### OBJECTIF DE L'EXERCICE
Relevez tous les prénoms des enfants de Martin Daage et Marie Bailleux qui sont nommés dans le passage ci-dessous sur la famille Daage.

### PASSAGE CHOISI

Un descendant de vignerons
Antoine Daage est le descendant de plusieurs générations de vignerons originaires du village de Montreuil-aux-lions, dans l’Aisne. Ce village à quelques kilomètres au nord de la Marne se compose de nombreux hameaux et d’un bourg concentré au sud d’une grande rue en pente.

La famille Daage a longtemps travaillé dans les vignes, depuis des générations. Ses parents, Martin Daage et Marie Bailleux, se marient dans l’église Saint-Martin le 27 novembre 1759.Ils auront très vite un premier fils appelé Martin, comme ses ancêtres avant lui. Suivent ensuite deux enfants qui décéderont en bas âge, Marie Angélique et Jean Baptiste. Le 13 janvier 1765, c’est le petit Antoine qui vient au monde, puis six autres enfants qui mourront tous après seulement quelques jours, mois ou années de vie. Antoine grandit donc avec son frère aîné Martin puisqu’ils sont les deux seuls enfants du couple à échapper aux dangers de l’enfance. Tous deux travailleront rapidement dans les vignes, aidant leurs parents, mais ils auront aussi la chance de fréquenter l’école du village. Le curé de l’église Saint-Martin fait en effet la classe aux enfants du village durant la journée, leur apprenant l’écriture, la lecture, le latin et le plain chant, tout en dispensant des cours de catéchisme. Cet apprentissage permettra à Antoine de voir plus loin que le métier de vigneron, lui ouvrant une autre voie, celle de la transmission, de l’apprentissage.

### DONNÉES FOURNIES
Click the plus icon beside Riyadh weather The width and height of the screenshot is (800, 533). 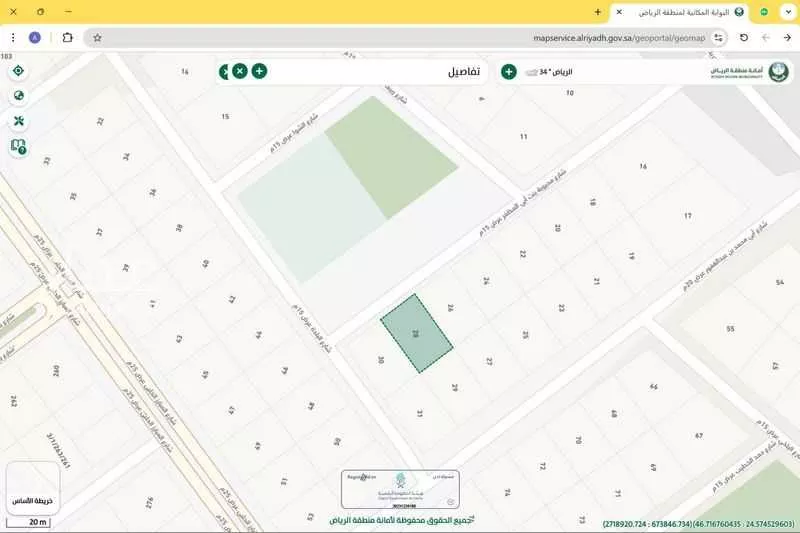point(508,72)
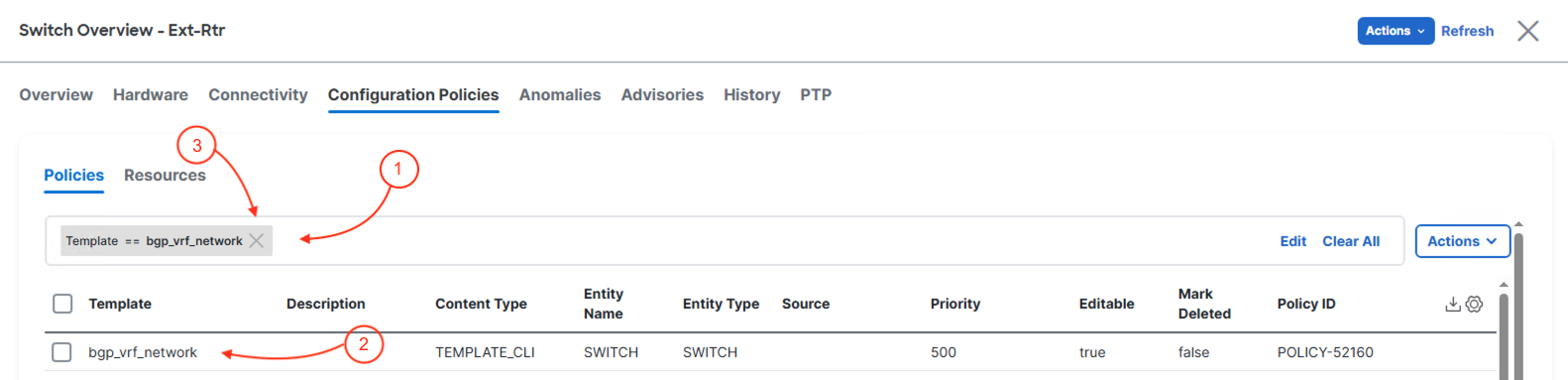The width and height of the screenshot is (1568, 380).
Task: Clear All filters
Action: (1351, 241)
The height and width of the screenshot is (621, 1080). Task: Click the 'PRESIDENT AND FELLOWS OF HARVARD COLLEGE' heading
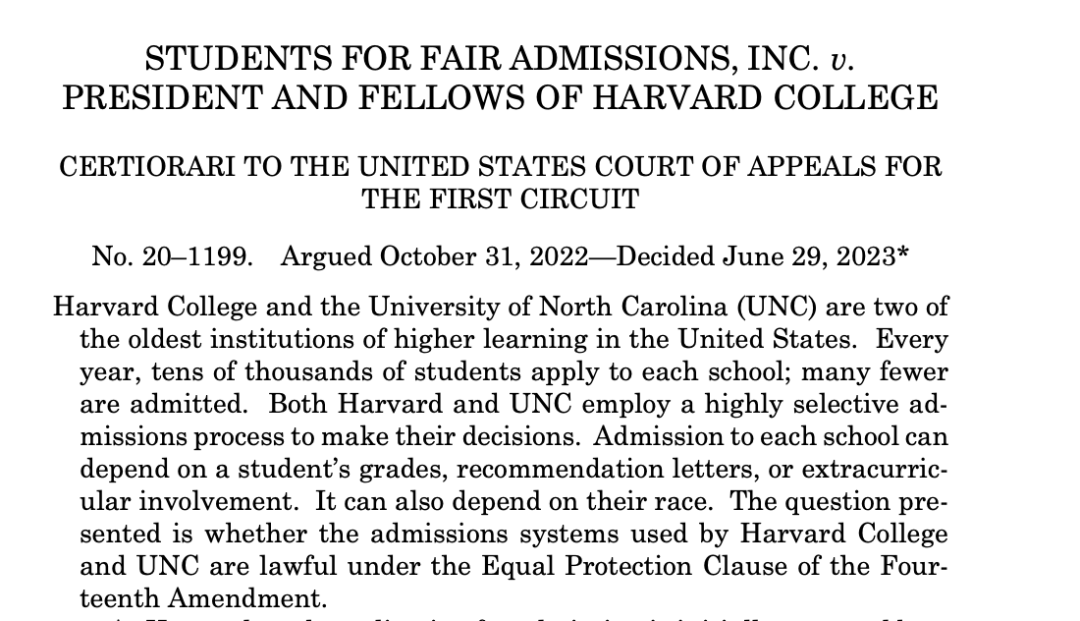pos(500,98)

==

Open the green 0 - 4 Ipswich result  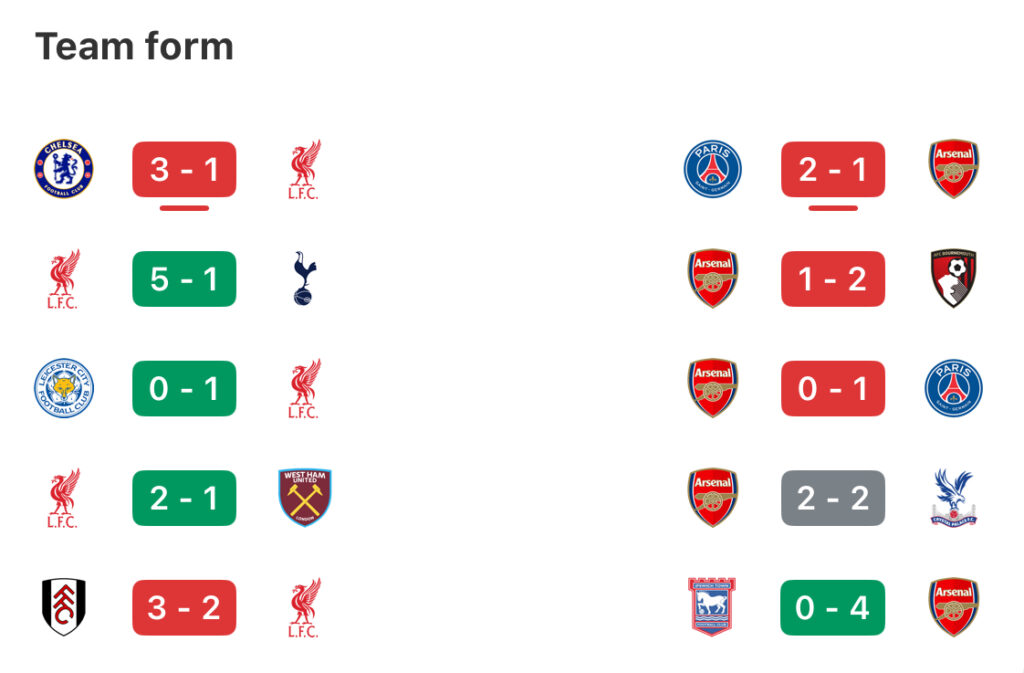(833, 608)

### TÂCHE ACCOMPLIE
Martin, Marie Angélique, Jean Baptiste, Antoine